The methods described herein therefore provide for systems (and computer readable media for causing computer systems) to perform methods as described in the Statements of Invention above.
Systems and computer readable media described herein are merely illustrative embodiments of the invention for performing methods of diagnosis in an individual, and are not intended to limit the scope of the invention. Variations of the systems and computer readable media described herein are possible and are intended to fall within the scope of the invention.
The modules of the machine, or those used in the computer readable medium, may assume numerous configurations. For example, function may be provided on a single machine or distributed over multiple machines.

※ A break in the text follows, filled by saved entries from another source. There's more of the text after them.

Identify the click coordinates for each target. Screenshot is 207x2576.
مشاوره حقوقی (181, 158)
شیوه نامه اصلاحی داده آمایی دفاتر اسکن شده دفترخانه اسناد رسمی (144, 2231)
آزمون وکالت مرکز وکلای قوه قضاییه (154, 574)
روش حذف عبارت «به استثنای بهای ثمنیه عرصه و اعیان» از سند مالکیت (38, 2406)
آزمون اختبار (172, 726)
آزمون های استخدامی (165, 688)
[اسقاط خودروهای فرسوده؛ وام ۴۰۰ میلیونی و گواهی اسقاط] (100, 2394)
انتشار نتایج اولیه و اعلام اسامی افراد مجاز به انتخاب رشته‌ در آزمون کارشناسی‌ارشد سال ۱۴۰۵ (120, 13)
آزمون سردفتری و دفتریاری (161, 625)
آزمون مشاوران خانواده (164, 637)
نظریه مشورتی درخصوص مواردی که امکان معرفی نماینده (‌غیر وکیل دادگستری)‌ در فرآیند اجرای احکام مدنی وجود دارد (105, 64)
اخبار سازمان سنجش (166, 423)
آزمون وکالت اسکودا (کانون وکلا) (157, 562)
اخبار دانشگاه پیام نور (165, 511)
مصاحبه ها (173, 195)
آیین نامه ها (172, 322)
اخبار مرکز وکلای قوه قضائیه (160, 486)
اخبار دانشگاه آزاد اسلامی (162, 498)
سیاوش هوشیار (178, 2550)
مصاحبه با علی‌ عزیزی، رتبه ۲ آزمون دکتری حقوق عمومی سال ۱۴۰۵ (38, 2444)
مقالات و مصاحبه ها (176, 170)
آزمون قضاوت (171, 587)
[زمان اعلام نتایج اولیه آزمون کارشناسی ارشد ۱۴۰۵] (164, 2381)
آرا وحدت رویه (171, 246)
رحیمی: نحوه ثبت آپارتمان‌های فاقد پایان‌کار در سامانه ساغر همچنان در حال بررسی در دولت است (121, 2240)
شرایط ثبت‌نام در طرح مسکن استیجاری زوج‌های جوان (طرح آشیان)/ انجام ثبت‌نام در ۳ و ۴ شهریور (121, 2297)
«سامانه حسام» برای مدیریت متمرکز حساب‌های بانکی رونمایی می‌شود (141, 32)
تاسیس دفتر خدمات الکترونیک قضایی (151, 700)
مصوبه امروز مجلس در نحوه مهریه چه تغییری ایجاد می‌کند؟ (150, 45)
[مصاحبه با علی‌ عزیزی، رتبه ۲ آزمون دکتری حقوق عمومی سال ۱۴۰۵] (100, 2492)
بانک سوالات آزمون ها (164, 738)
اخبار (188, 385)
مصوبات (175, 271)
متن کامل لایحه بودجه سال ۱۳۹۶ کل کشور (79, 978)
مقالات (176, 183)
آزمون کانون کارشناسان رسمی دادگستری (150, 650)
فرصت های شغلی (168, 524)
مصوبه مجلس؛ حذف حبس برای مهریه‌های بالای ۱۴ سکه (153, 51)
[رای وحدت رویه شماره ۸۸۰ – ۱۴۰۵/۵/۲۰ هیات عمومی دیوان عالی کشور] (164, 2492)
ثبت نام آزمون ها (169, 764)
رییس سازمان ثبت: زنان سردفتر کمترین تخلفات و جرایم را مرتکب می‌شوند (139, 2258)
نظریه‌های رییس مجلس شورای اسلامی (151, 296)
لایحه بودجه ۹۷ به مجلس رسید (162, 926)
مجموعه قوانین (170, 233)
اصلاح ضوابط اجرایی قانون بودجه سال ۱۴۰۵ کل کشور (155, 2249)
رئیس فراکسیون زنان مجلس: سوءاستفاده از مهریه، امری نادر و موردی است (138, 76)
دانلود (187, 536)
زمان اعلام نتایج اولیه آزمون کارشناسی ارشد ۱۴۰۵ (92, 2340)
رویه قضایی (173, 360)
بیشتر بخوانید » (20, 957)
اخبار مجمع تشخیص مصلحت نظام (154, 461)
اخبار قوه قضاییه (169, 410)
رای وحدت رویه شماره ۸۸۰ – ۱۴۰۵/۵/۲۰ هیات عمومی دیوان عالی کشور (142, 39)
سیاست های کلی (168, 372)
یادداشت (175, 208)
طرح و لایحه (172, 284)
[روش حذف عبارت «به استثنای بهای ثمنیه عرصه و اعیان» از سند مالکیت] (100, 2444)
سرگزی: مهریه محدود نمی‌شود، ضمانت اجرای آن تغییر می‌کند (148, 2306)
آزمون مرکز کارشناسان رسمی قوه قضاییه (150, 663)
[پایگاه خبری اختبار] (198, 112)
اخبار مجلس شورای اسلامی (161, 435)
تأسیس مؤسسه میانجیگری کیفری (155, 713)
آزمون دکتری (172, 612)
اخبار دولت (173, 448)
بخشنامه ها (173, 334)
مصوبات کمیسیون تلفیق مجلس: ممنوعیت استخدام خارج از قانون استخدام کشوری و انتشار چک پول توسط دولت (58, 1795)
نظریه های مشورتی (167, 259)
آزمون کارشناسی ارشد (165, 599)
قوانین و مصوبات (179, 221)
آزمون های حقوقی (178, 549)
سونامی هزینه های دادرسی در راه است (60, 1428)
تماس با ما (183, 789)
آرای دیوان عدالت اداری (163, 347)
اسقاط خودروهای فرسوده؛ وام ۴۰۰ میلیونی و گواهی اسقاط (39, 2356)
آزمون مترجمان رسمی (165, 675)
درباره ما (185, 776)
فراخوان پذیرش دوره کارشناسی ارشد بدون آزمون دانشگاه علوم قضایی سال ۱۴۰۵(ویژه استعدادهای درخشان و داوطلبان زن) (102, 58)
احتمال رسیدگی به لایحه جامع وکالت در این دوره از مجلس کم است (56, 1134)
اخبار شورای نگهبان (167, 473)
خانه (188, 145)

Where used herein and unless specifically indicated otherwise, the following terms are intended to have the following meanings in addition to any broader (or narrower) meanings the terms might enjoy in the art:
Unless otherwise required by context, the use herein of the singular is to be read to include the plural and vice versa. The term “a” or “an” used in relation to an entity is to be read to refer to one or more of that entity. As such, the terms “a” (or “an”), “one or more,” and “at least one” are used interchangeably herein.
As used herein, the term “comprise,” or variations thereof such as “comprises” or “comprising,” are to be read to indicate the inclusion of any recited integer (e.g., a feature, element, characteristic, property, method/process step or limitation) or group of integers (e.g., features, element, characteristics, properties, method/process steps or limitations) but not the exclusion of any other integer or group of integers. Thus, as used herein the term “comprising” is inclusive or open-ended and does not exclude additional, unrecited integers or method/process steps.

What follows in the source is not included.